>> Start
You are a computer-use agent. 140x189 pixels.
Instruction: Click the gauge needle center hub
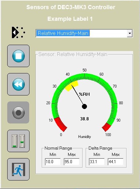tap(84, 106)
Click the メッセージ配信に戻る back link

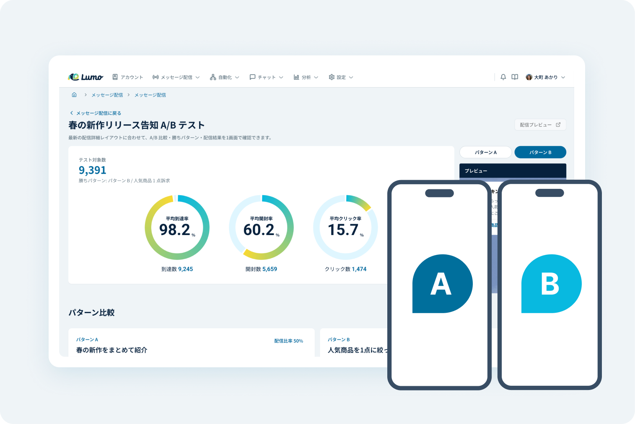[95, 113]
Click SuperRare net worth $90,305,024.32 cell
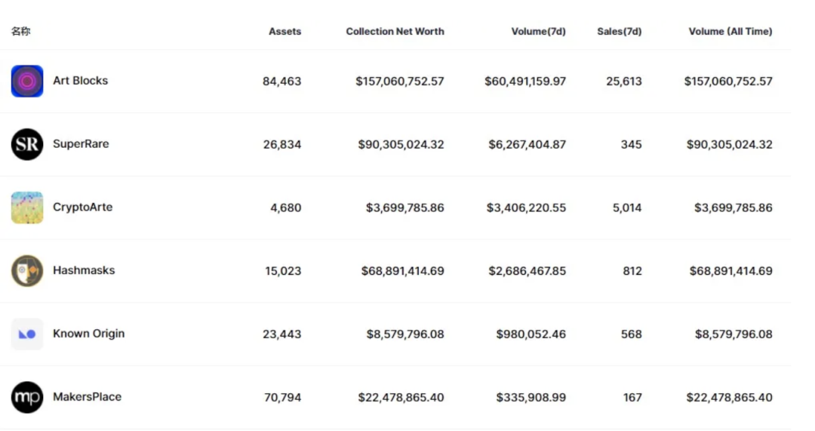The height and width of the screenshot is (431, 815). (401, 144)
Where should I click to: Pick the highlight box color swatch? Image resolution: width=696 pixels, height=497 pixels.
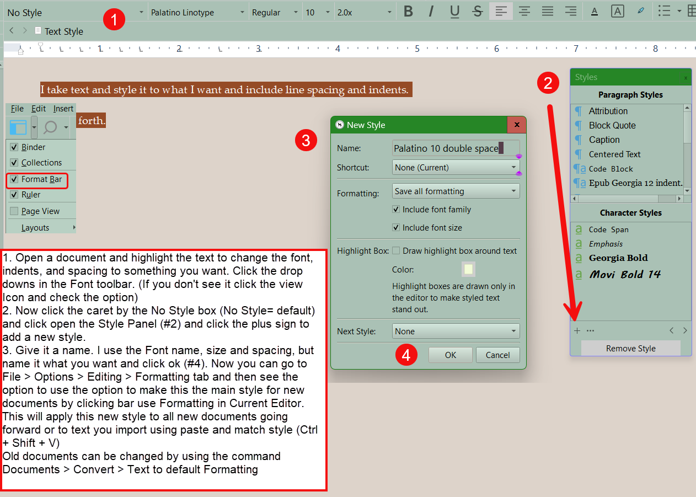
>> End
Work to be completed: Copy every line of the data above word for word, and leave the pictures out.

Exercise solution:
You are a computer-use agent. 140x189 pixels.
Instruction: Click the gauge needle center hub
tap(84, 106)
Click the メッセージ配信に戻る back link

[95, 113]
Click SuperRare net worth $90,305,024.32 cell
The height and width of the screenshot is (431, 815). (401, 144)
Where should I click to: Pick the highlight box color swatch? Image resolution: width=696 pixels, height=497 pixels.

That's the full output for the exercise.